## BEGIN TEXT PROVIDED
State Security: The state file contains plaintext copies of all resource attributes, including passwords, private keys, and connection strings. Always encrypt your remote backend (S3: encrypt = true), restrict IAM access to the state bucket, and never commit *.tfstate to version control.

📦

Modules

Reusable, composable infrastructure components

Modules are directories of .tf files that encapsulate a logical unit of infrastructure (a VPC, an ECS cluster, a monitoring stack). They accept inputs (variables), create resources, and expose outputs. Modules enable DRY infrastructure: write once, instantiate many times across environments.

hcl — calling a module

# ── module block syntax ──
# source can be: local path, Terraform Registry, Git URL, S3

# Local module
module "vpc" {
  source = "./modules/vpc"     # relative path to module directory

  # Pass values to the module's variables
  vpc_cidr             = "10.0.0.0/16"
  availability_zones   = ["us-east-1a", "us-east-1b"]
  environment          = var.environment
}

# Public Terraform Registry module (hashicorp/terraform-aws-modules)
module "rds" {
  source  = "terraform-aws-modules/rds/aws"
  version = "~> 6.0"             # always pin module versions!

  identifier            = "my-app-db"
## END TEXT PROVIDED
REQUIRED TASK 1 :: Update the records from the line with "Where should I click to: Switch" up to and including the line with "will tap(5, 3).", changing "GUI agent" to "interface agent" and leaving everything else as it is.
## BEGIN DATA FOR THIS EXERCISE
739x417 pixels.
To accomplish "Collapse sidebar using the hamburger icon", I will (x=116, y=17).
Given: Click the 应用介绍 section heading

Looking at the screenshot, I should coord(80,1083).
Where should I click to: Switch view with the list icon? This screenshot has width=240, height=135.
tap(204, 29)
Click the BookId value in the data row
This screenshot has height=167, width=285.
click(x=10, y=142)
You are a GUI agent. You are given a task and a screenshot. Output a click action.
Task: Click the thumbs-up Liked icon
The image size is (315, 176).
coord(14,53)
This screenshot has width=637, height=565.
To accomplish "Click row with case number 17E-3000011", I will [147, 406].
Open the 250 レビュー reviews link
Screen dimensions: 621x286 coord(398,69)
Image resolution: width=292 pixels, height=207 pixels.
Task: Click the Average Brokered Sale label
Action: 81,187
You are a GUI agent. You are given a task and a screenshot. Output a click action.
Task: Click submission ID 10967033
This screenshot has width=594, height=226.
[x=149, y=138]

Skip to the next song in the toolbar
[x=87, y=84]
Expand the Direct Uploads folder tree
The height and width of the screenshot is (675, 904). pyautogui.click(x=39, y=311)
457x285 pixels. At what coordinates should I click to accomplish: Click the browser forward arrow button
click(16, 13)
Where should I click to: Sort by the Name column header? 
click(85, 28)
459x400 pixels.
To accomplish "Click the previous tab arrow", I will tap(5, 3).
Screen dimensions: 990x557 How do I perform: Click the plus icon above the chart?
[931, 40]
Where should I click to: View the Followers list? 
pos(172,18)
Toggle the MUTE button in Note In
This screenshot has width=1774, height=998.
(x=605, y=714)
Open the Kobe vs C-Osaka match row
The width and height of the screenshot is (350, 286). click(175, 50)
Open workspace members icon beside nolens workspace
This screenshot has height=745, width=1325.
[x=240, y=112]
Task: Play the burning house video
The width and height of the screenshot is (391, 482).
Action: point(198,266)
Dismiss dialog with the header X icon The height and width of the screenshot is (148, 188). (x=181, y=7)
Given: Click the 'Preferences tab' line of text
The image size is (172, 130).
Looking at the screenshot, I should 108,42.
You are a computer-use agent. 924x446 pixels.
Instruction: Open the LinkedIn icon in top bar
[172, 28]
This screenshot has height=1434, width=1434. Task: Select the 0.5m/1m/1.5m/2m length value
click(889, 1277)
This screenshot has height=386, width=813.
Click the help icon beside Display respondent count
## END DATA FOR THIS EXERCISE
REQUIRED TASK 2 :: Continue the text on Terraform modules, starting right after its final line.

FINAL RESULT 1 ::
Where should I click to: Switch view with the list icon? This screenshot has width=240, height=135.
tap(204, 29)
Click the BookId value in the data row
This screenshot has height=167, width=285.
click(x=10, y=142)
You are a interface agent. You are given a task and a screenshot. Output a click action.
Task: Click the thumbs-up Liked icon
The image size is (315, 176).
coord(14,53)
This screenshot has width=637, height=565.
To accomplish "Click row with case number 17E-3000011", I will [147, 406].
Open the 250 レビュー reviews link
Screen dimensions: 621x286 coord(398,69)
Image resolution: width=292 pixels, height=207 pixels.
Task: Click the Average Brokered Sale label
Action: 81,187
You are a interface agent. You are given a task and a screenshot. Output a click action.
Task: Click submission ID 10967033
This screenshot has width=594, height=226.
[x=149, y=138]

Skip to the next song in the toolbar
[x=87, y=84]
Expand the Direct Uploads folder tree
The height and width of the screenshot is (675, 904). pyautogui.click(x=39, y=311)
457x285 pixels. At what coordinates should I click to accomplish: Click the browser forward arrow button
click(16, 13)
Where should I click to: Sort by the Name column header? 
click(85, 28)
459x400 pixels.
To accomplish "Click the previous tab arrow", I will tap(5, 3).

FINAL RESULT 2 ::
  engine                = "postgres"
  engine_version        = "15"
  instance_class        = "db.t3.micro"
  allocated_storage     = 20
  db_subnet_group_name  = module.vpc.db_subnet_group_name
  vpc_security_group_ids = [module.vpc.database_sg_id]
}

# Git-sourced module — pin to a tag for stability
module "monitoring" {
  source = "git::https://github.com/my-org/tf-modules.git//monitoring?ref=v2.3.1"
}

# Access module outputs with module.name.output_name
resource "aws_route53_record" "app" {
  name = "app.example.com"
  records = [module.vpc.nat_gateway_ip]   # ← module output
}

🗂️

Workspaces

Multiple state files from one configuration directory

Workspaces allow you to have multiple independent state files for the same configuration — one per environment. Each workspace is isolated: terraform apply in dev workspace only changes dev resources.

bash — workspace commands

# List available workspaces (* = current)
terraform workspace list
# * default
#   dev
#   staging
#   prod

# Create and switch to a new workspace
terraform workspace new staging
terraform workspace select prod

# Current workspace name is available in HCL as terraform.workspace
# Use it to vary configuration per environment:

hcl — using terraform.workspace in config

locals {
  # Look up settings from a map keyed by workspace name
  env_config = {
    dev = {
      instance_type   = "t3.micro"
      min_capacity    = 1
      max_capacity    = 2
      multi_az        = false
    }
    prod = {
      instance_type   = "t3.large"
      min_capacity    = 3
      max_capacity    = 10
      multi_az        = true
    }
  }

  # terraform.workspace is a built-in string — "dev", "prod", etc.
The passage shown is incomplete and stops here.